6. van der Zwaag B, Staal WG, Hochstenbach R, Poot M, Spierenburg HA, de Jonge MV, Verbeek NE, van ‘t Slot R, van Es MA, Staal FJ, Freitag CM, Buizer-Voskamp JE, Nelen MR, van den Berg LH, van Amstel HK, van Engeland H, Burbach JP. {{A co-segregating microduplication of chromosome 15q11.2 pinpoints two risk genes for autism spectrum disorder}}. {Am J Med Genet B Neuropsychiatr Genet}. 2009 Dec 22.

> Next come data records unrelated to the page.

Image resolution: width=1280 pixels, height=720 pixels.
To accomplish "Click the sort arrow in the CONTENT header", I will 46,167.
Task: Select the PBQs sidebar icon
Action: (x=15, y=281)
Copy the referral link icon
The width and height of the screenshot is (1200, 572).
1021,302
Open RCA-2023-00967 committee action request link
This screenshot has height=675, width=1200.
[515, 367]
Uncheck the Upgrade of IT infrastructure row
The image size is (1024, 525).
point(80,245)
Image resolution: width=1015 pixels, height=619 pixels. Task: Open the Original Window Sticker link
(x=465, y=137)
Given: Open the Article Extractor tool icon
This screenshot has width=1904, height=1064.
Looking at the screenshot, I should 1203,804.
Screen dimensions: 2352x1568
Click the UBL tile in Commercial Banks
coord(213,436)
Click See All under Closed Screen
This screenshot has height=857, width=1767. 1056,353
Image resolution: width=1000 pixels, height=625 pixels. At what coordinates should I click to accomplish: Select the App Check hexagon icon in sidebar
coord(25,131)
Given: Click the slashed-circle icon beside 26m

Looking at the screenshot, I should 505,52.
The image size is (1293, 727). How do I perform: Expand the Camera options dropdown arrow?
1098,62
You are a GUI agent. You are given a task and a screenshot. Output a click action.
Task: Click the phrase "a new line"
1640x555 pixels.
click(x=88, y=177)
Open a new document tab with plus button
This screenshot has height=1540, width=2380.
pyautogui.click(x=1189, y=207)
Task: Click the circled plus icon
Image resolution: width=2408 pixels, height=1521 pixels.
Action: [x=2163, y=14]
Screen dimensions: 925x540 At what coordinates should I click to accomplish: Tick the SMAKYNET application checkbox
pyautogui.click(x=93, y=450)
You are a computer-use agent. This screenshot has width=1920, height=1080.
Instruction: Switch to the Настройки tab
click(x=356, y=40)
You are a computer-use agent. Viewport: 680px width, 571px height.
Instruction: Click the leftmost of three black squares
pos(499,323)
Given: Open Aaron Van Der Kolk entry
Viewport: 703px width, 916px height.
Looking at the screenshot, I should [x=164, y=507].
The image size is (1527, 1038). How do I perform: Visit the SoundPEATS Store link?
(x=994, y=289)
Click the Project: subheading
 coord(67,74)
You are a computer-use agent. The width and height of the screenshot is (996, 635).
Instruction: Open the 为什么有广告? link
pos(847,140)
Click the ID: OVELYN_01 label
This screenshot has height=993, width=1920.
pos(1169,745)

High resolution genomic copy-number analysis has shown that inherited and de novo copy-number variations contribute significantly to autism pathology, and that identification of small chromosomal aberrations related to autism will expedite the discovery of risk genes involved. Here, we report a microduplication of chromosome 15q11.2, spanning only four genes, co-segregating with autism in a Dutch pedigree, identified by SNP microarray analysis, and independently confirmed by FISH and MLPA analysis. Quantitative RT-PCR analysis revealed over 70% increase in peripheral blood mRNA levels for the four genes present in the duplicated region in patients, and RNA in situ hybridization on mouse embryonic and adult brain sections revealed that two of the four genes, CYFIP1 and NIPA1, were highly expressed in the developing mouse brain. These findings point towards a contribution of microduplications at chromosome 15q11.2 to autism, and highlight CYFIP1 and NIPA1 as autism risk genes functioning in axonogenesis and synaptogenesis. Thereby, these findings further implicate defects in dosage-sensitive molecular control of neuronal connectivity in autism. However, the prevalence of this microduplication in patient samples was statistically not significantly different from control samples (0.94% in patients vs. 0.42% controls, P = 0.247), which suggests that our findings should be interpreted with caution and indicates the need for studies that include large numbers of control subjects to ascertain the impact of these changes on a population scale. (c) 2009 Wiley-Liss, Inc.

7. Verhoeven JS, De Cock P, Lagae L, Sunaert S. {{Neuroimaging of autism}}. {Neuroradiology}. Jan;52(1):3-14.

Neuroimaging studies done by means of magnetic resonance imaging (MRI) have provided important insights into the neurobiological basis for autism. The aim of this article is to review the current state of knowledge regarding brain abnormalities in autism. Results of structural MRI studies dealing with total brain volume, the volume of the cerebellum, caudate nucleus, thalamus, amygdala and the area of the corpus callosum are summarised. In the past 5 years also new MRI applications as functional MRI and diffusion tensor imaging brought considerable new insights in the pathophysiological mechanisms of autism. Dysfunctional activation in key areas of verbal and non-verbal communication, social interaction, and executive functions are revised. Finally, we also discuss white matter alterations in important communication pathways in the brain of autistic patients.